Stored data
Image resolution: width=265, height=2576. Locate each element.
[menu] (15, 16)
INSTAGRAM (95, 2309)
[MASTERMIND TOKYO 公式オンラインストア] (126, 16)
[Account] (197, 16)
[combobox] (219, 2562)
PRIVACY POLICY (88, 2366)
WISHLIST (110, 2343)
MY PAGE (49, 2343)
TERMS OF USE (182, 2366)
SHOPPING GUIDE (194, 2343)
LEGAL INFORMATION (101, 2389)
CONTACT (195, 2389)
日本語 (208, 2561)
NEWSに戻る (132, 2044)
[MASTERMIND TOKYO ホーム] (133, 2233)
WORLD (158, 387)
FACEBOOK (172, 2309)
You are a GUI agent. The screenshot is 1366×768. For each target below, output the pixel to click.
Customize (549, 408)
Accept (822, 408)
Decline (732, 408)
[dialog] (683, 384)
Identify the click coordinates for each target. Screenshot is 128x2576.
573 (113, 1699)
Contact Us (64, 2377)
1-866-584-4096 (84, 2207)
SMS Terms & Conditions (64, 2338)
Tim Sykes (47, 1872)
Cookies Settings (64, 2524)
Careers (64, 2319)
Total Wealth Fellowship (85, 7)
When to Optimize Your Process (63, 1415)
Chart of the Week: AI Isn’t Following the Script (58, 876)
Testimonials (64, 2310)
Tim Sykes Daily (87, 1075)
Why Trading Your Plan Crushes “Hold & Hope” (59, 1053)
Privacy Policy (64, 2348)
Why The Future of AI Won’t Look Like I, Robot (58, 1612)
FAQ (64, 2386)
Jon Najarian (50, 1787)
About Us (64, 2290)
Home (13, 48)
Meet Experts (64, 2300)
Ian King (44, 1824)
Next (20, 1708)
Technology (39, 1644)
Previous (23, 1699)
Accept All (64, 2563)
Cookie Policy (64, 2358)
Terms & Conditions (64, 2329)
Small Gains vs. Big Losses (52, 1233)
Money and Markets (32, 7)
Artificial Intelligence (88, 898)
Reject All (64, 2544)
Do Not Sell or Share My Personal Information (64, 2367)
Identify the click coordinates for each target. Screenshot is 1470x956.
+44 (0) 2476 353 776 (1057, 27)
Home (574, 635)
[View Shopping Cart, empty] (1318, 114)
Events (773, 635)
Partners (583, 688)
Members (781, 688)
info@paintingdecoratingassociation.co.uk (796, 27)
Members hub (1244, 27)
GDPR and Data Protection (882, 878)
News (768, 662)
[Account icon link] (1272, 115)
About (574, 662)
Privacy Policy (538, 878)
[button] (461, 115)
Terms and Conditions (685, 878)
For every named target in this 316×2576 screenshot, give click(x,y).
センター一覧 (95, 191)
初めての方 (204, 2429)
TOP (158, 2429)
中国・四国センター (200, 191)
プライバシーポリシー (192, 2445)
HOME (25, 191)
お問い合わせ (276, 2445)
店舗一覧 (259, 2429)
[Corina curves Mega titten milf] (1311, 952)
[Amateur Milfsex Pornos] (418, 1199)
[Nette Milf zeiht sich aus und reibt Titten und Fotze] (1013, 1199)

What the task asks:
A verbatim transcription is needed of the lines above, starting at the line with "Small Gains vs. Big Losses (52, 1233)" and ending at the line with "info@paintingdecoratingassociation.co.uk (796, 27)", both included, and of nothing else.

Exercise response:
Small Gains vs. Big Losses (52, 1233)
Money and Markets (32, 7)
Artificial Intelligence (88, 898)
Reject All (64, 2544)
Do Not Sell or Share My Personal Information (64, 2367)
Identify the click coordinates for each target. Screenshot is 1470x956.
+44 (0) 2476 353 776 (1057, 27)
Home (574, 635)
[View Shopping Cart, empty] (1318, 114)
Events (773, 635)
Partners (583, 688)
Members (781, 688)
info@paintingdecoratingassociation.co.uk (796, 27)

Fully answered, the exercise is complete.